[Start of Attachment]

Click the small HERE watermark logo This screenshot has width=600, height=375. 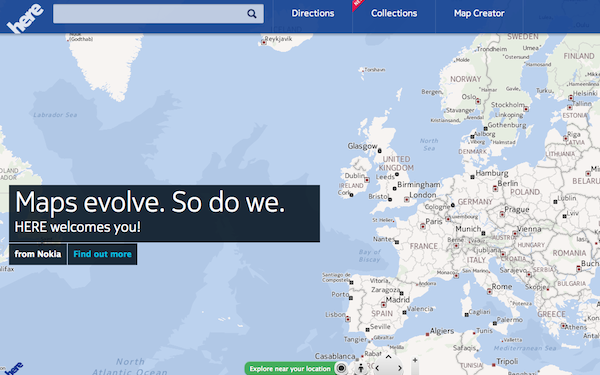point(14,369)
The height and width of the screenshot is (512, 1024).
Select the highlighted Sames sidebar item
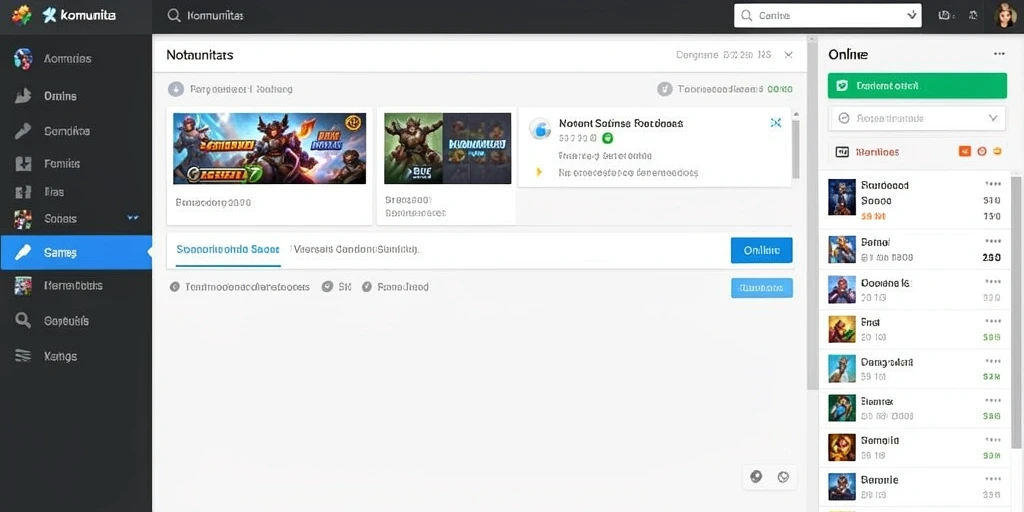pos(76,253)
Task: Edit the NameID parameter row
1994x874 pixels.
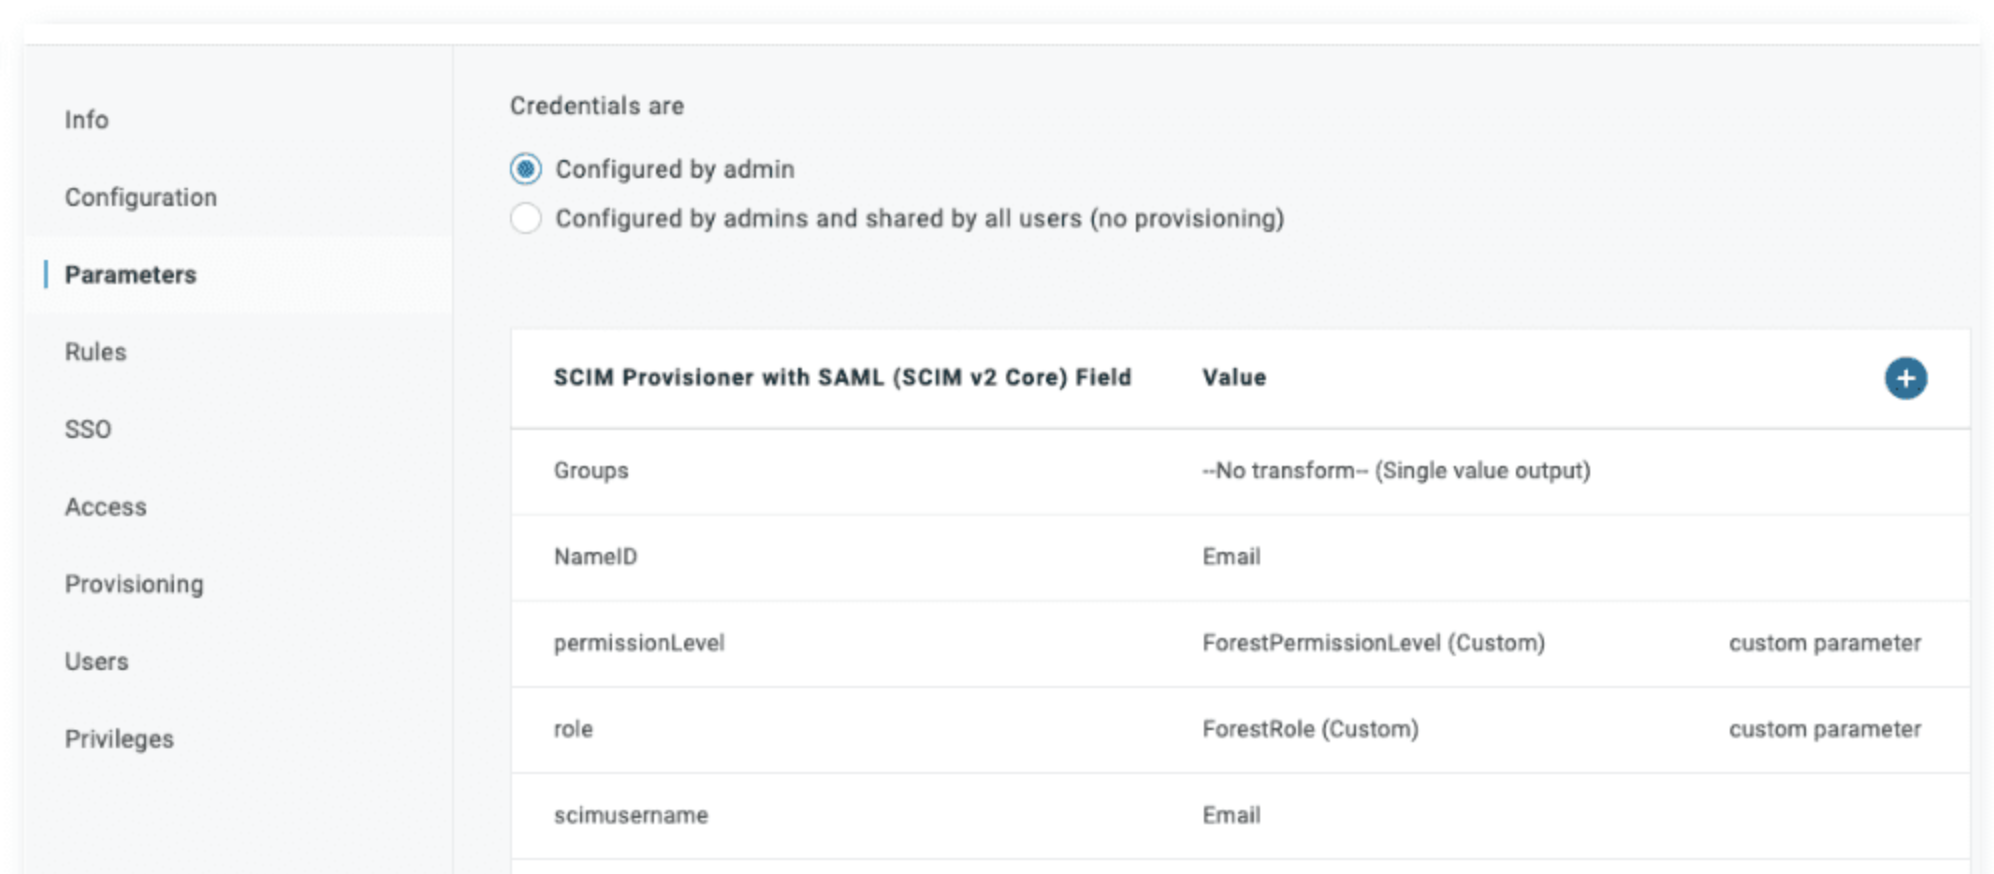Action: coord(595,557)
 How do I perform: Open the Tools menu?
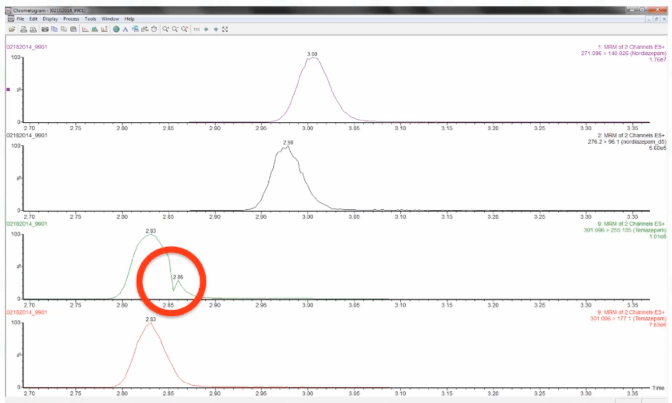(90, 18)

[End of Attachment]

Task to complete »
Leave out the pictures, and extract exactly the lines from the one with "The height and" through the end of the records, both ends included.

Solution below »
The height and width of the screenshot is (512, 1024).
Select the highlighted Sames sidebar item
pos(76,253)
Task: Edit the NameID parameter row
1994x874 pixels.
Action: coord(595,557)
 How do I perform: Open the Tools menu?
(90, 18)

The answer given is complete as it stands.